I first met E. L. Konigsburg, figuratively speaking, when I substituted in my daughter’s fifth grade class so her teacher could return to the states for her daughter’s wedding. We’d just moved to Kaiserslautern, West Germany. Her school, unimaginatively named Kaiserslautern Elementary Number 2, had a marvelous librarian who read voraciously and recommended books that matched their classes to teachers who read aloud. Anna’s teacher was one of those and had started From the Mixed Up Files of Mrs. Basil E. Frankweiler when I began substituting. The class begged for “one more chapter” which I conceded to do if they kept up with their work so they were not behind when their teacher returned. I did and they did, and we all became Konigsburg fans. Mrs. San Filipo was a bit chagrined that we finished the book before her return. She finished reading it in private and started another book with the class, also recommended by that wonderful librarian. I would benefit the next year from that librarian when I joined the faculty to teach second grade.
Fast forward ten or fifteen years, and I would find my personal favorite Konigsburg, The View from Saturday, for a read-aloud with my junior high students. We paused to reread and relish phrases like, “a huge old farmhouse that has had so many add-ons it looks like a cluster of second thoughts,” and, “His smile was as genuine as a Xeroxed signature.”

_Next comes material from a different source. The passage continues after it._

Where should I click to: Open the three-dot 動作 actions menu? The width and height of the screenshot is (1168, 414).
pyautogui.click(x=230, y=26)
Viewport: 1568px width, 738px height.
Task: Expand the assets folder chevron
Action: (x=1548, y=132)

Ezra Jack Keats said every child should be able to find himself in a book, referring to his groundbreaking Black child, the protagonist in The Snowy Day. Sometimes children need to see differences in addition to culture or ethnicity to place themselves in a book. My students and I found ourselves in this book. Mrs. Olinski, like me, was the team quiz bowl sponsor. Like my students, half from the nearby military base, Mrs. Olinski’s “Souls” were smart and diverse in both personality and ethnicity. How often does an Indian student, not the Native American kind, like my own Indian student show up in a book? Mrs. Olinski’s disability confines her to a wheelchair. My disability – a drawl and continuing tendency to use “fixing” as a verb – rated accusations of hypocrisy from my students since I demanded standard English from them. Finding ourselves in this book made it a favorite read-aloud.
In 1968, E. L. Konigsberg won both the Newbery Medal for From the Mixed up Files of Mrs. Basil E. Frankweiler and Newbery Honor book for Jennifer, Hecate, Macbeth, William McKinley, and Me, Elizabeth, the only person to win both in one year. Twenty-nine years later, she won her second Newbery Medal for The View from Saturday.
E. L. Konigsberg died on April 19, 2013. I felt like I had lost a friend.